# Work task:
Below are the records; give again exactly the lines from the one containing "How do I perform: Open the 'Uber app' link?" through the one containing "Task: Select the", leaving out pictures.

##### Available data #####

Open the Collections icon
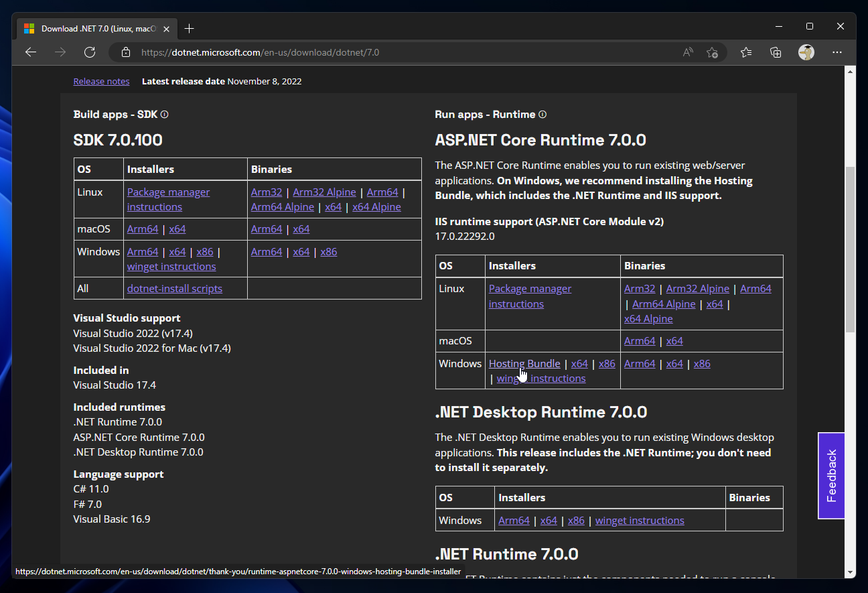The image size is (868, 593). 776,52
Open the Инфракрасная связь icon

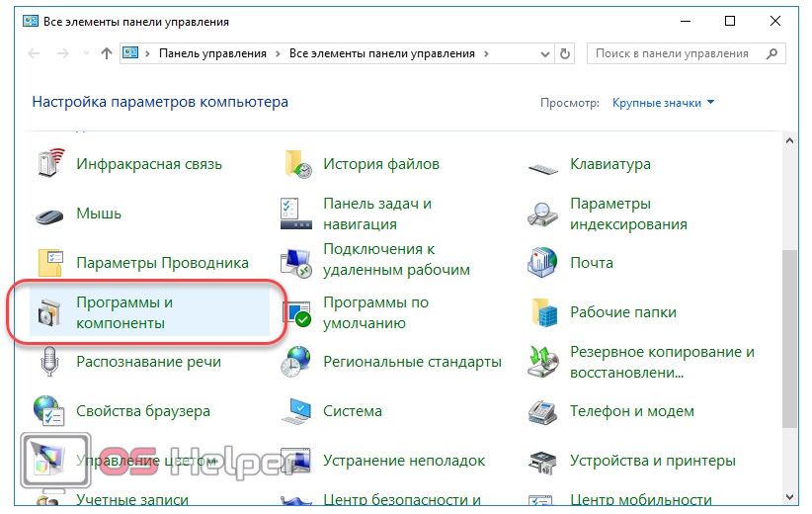(x=50, y=164)
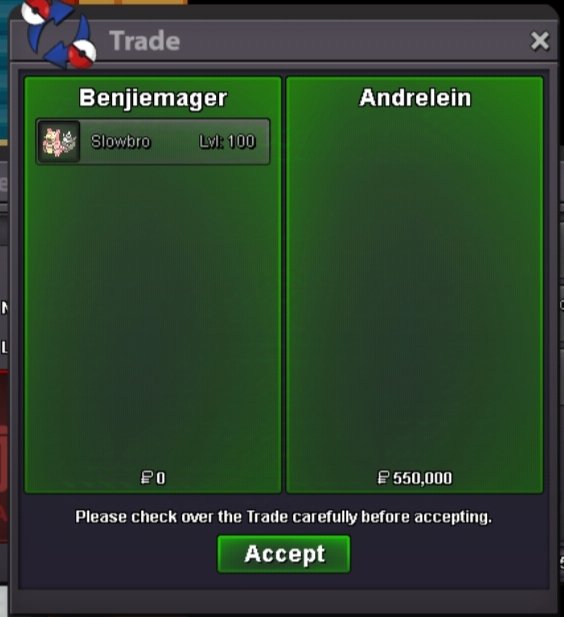The height and width of the screenshot is (617, 564).
Task: Accept the trade offer
Action: (x=284, y=554)
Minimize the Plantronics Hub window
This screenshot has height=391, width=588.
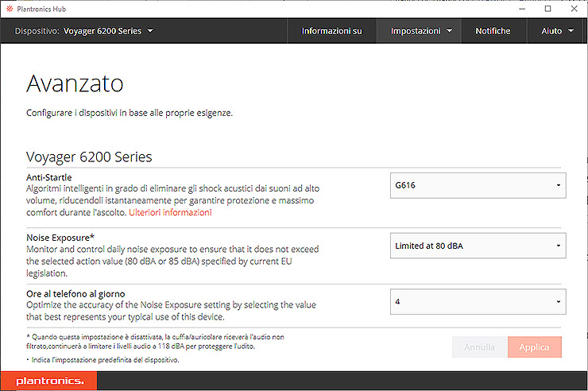click(522, 8)
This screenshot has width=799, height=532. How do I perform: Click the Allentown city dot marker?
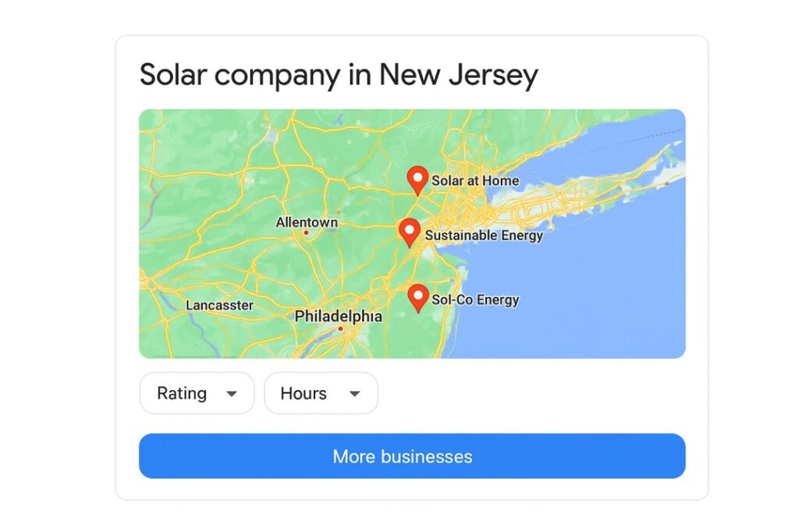coord(306,232)
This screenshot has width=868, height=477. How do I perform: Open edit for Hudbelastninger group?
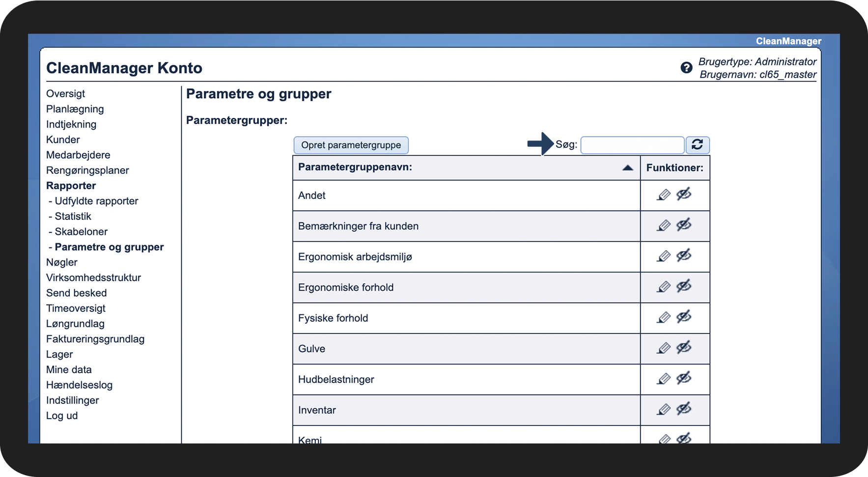(x=663, y=379)
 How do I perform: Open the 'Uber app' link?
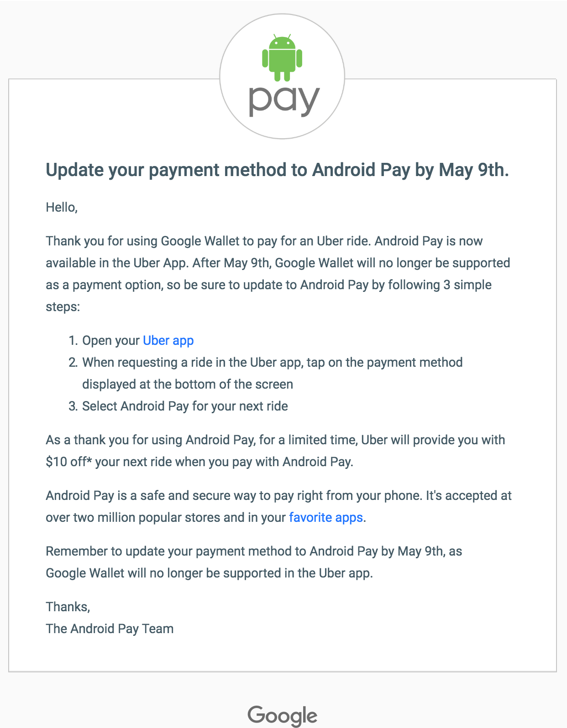[x=168, y=341]
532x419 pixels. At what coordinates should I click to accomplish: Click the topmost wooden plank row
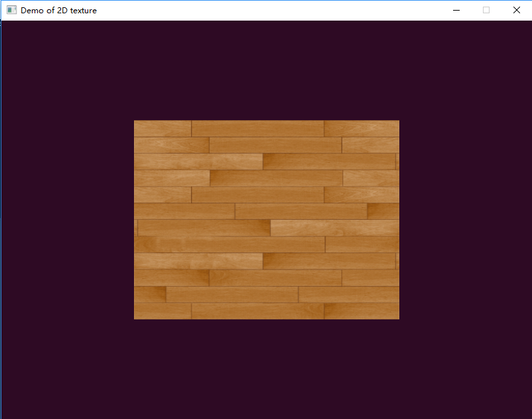265,126
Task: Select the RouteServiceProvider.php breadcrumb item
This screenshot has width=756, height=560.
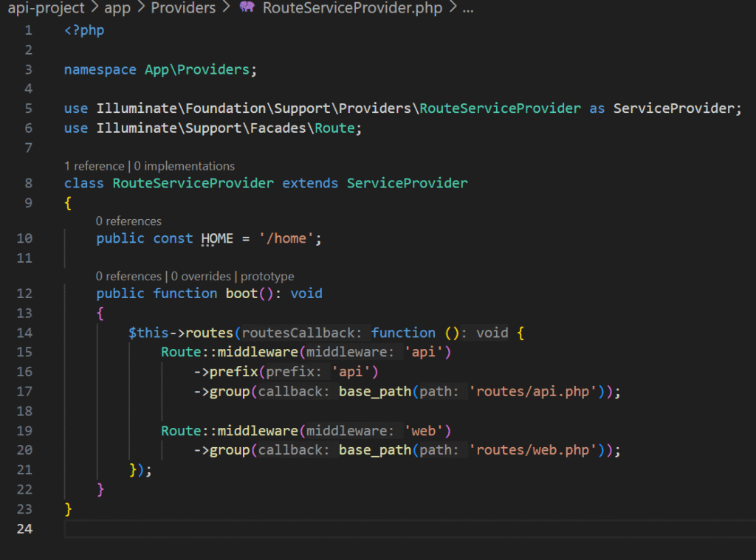Action: 351,9
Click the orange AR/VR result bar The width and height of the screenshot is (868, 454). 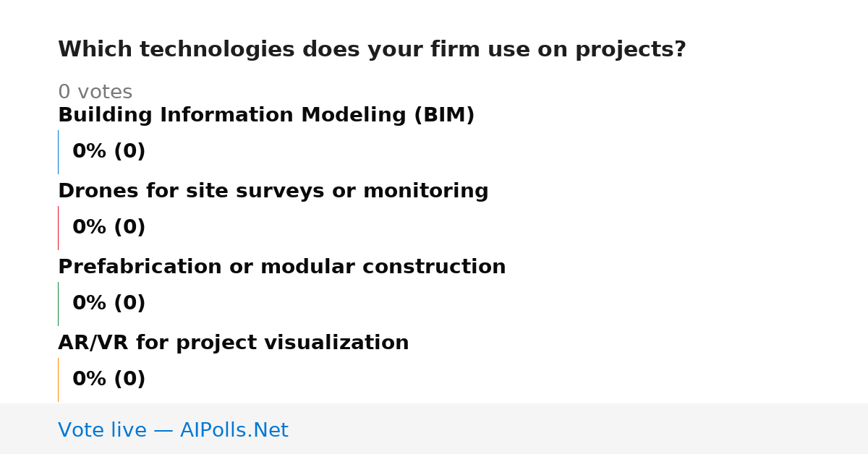point(58,380)
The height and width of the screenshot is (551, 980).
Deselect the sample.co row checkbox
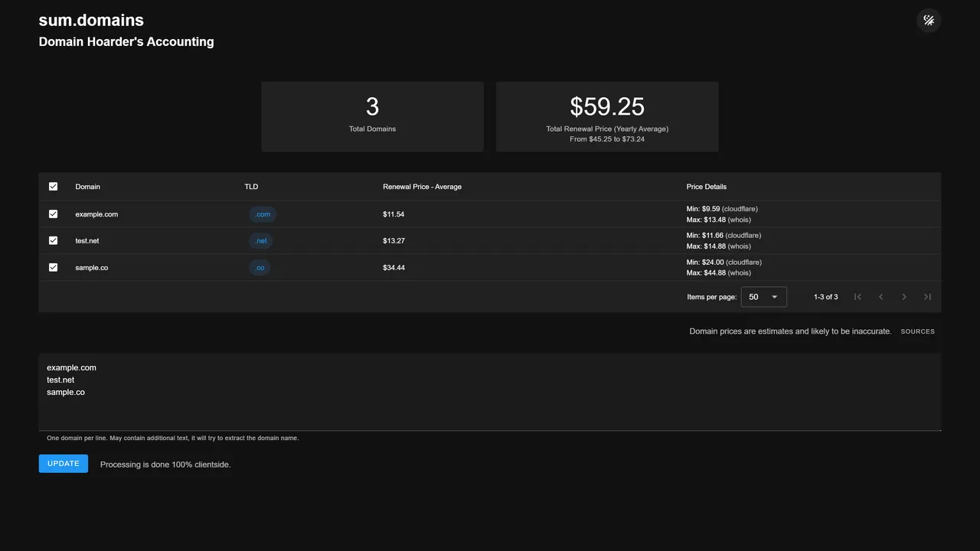(x=53, y=268)
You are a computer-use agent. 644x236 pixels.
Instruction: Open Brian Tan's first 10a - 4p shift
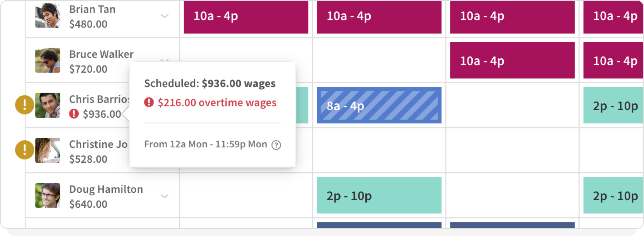tap(245, 16)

#####

# Completed task:
 How do I perform: Open the 'Uber app' link?
[x=168, y=341]
532x419 pixels. At what coordinates should I click to accomplish: Click the topmost wooden plank row
265,126
Task: Select the RouteServiceProvider.php breadcrumb item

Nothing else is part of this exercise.